WORK TO BE COMPLETED:
Answer these questions from the bitsandbytes integration text below:
1. Which argument passed to .from_pretrained loads a model in 8-bit?
2. Which method shows a model's memory footprint?
3. In what format are weights kept when they are dispatched to the CPU?
[[ SOURCE TEXT open ]]
Here are the things you can do using bitsandbytes integration

### Load a large model in 8bit

You can load a model by roughly halving the memory requirements by using load_in_8bit=True argument when calling .from_pretrained method

# pip install transformers accelerate bitsandbytes
from transformers import AutoModelForCausalLM, AutoTokenizer

model_id = "bigscience/bloom-1b7"

tokenizer = AutoTokenizer.from_pretrained(model_id)
model = AutoModelForCausalLM.from_pretrained(model_id, device_map == "auto", load_in_8bit=True)

Then, use your model as you would usually use a PreTrainedModel.

You can check the memory footprint of your model with get_memory_footprint method.

print(model.get_memory_footprint())

With this integration we were able to load large models on smaller devices and run them without any issue.

Note that once a model has been loaded in 8-bit it is currently not possible to push the quantized weights on the Hub. Note also that you cannot train 8-bit weights as this is not supported yet. However you can use 8-bit models to train extra parameters, this will be covered in the next section.

This section is intended to advanced users, that want to explore what it is possible to do beyond loading and running 8-bit models.

#### Offload between cpu and gpu

One of the advanced usecase of this is being able to load a model and dispatch the weights between CPU and GPU. Note that the weights that will be dispatched on CPU will not be converted in 8-bit, thus kept in float32. This feature is intended for users that want to fit a very large model and dispatch the model between GPU and CPU.

First, load a BitsAndBytesConfig from transformers and set the attribute llm_int8_enable_fp32_cpu_offload to True:

from transformers import AutoModelForCausalLM, AutoTokenizer, BitsAndBytesConfig

quantization_config = BitsAndBytesConfig(llm_int8_enable_fp32_cpu_offload=True)

Let’s say you want to load bigscience/bloom-1b7 model, and you have just enough GPU RAM to fit the entire model except the lm_head. Therefore write a custom device_map as follows:

device_map = {
"transformer.word_embeddings": 0,
"transformer.word_embeddings_layernorm": 0,
"transformer.h": 0,
"transformer.ln_f": 0,
}

model_8bit = AutoModelForCausalLM.from_pretrained(
"bigscience/bloom-1b7",
device_map=device_map,
quantization_config=quantization_config,
)
[[ SOURCE TEXT closed ]]
[[ GIVEN INFORMATION open ]]
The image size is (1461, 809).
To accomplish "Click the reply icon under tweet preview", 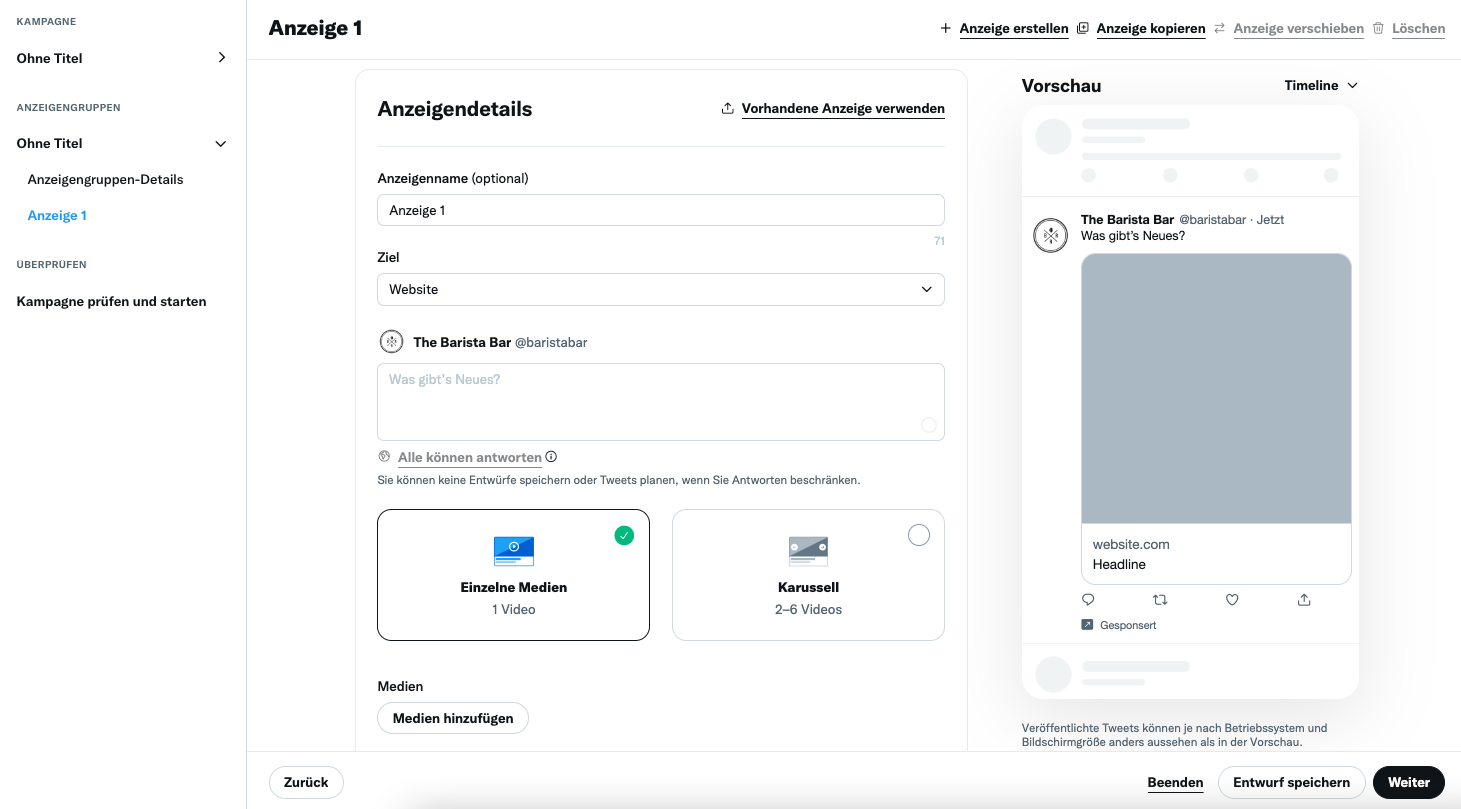I will coord(1088,600).
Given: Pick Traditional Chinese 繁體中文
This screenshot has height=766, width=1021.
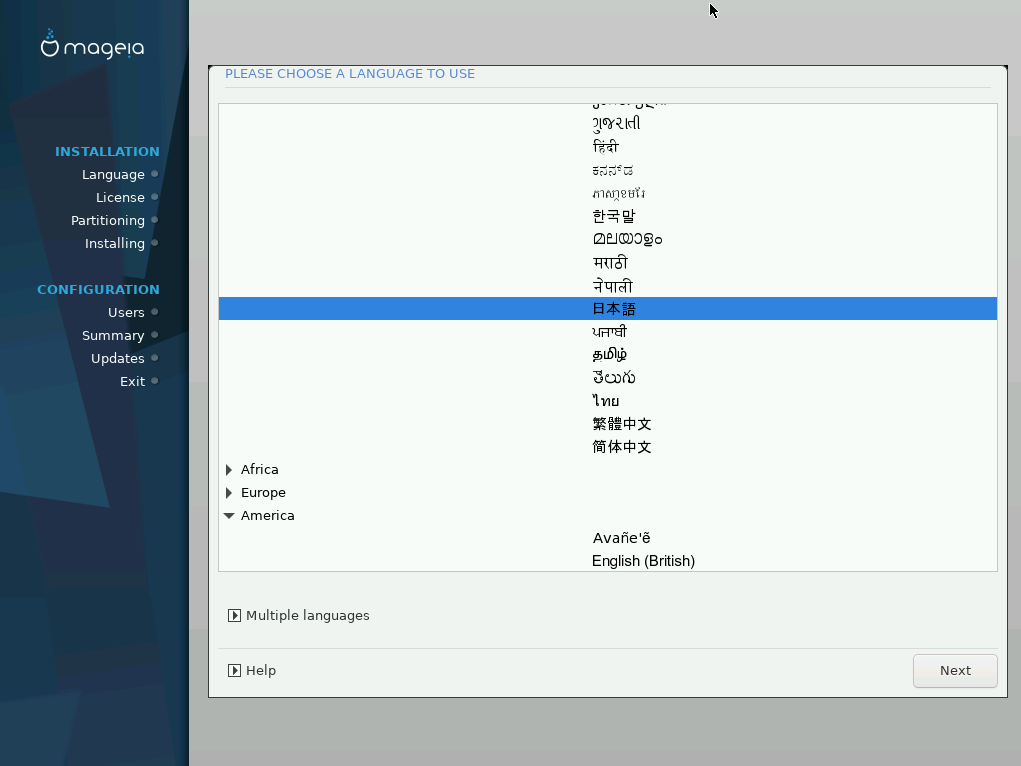Looking at the screenshot, I should click(621, 424).
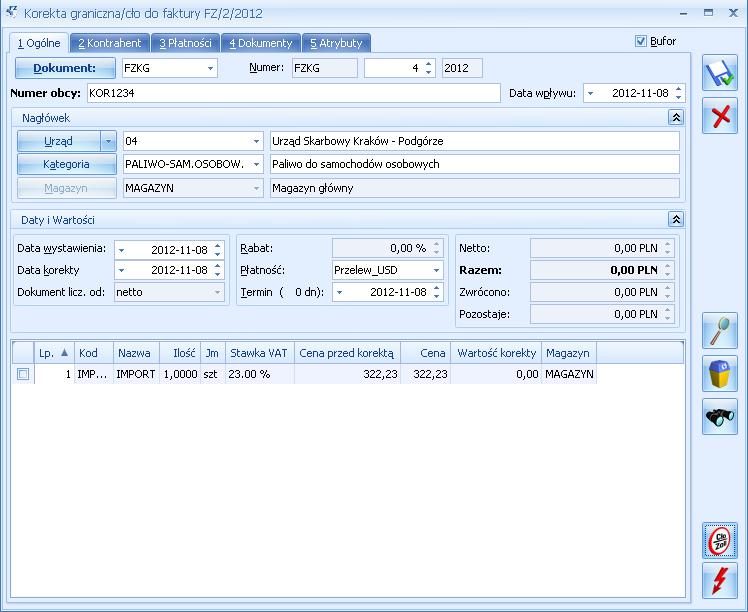Click the window icon in title bar
The image size is (748, 612).
pyautogui.click(x=11, y=13)
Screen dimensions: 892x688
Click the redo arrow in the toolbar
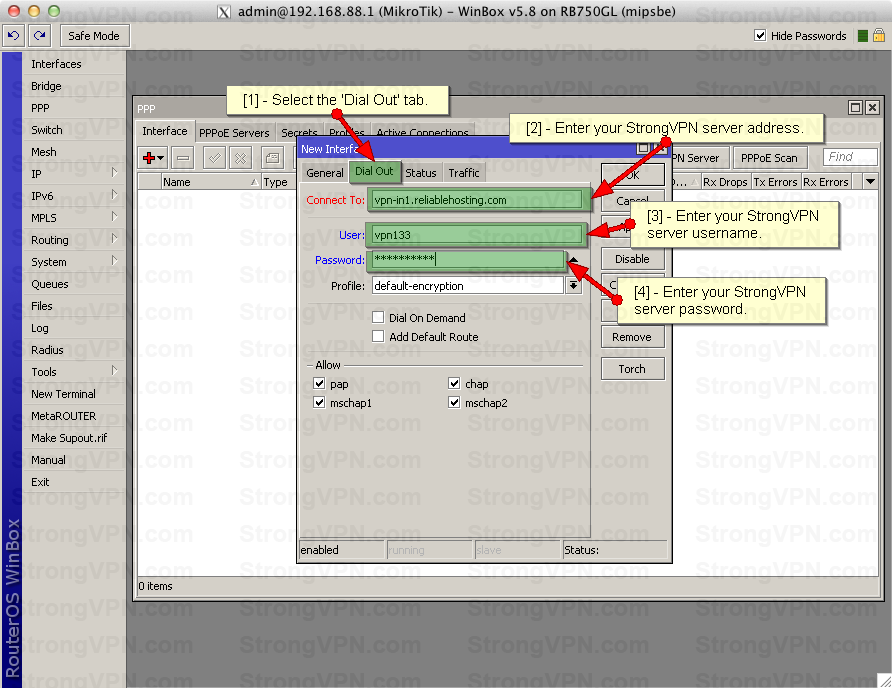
[[ GIVEN INFORMATION closed ]]
ANSWER SPACE:
1. load_in_8bit=True
2. get_memory_footprint
3. float32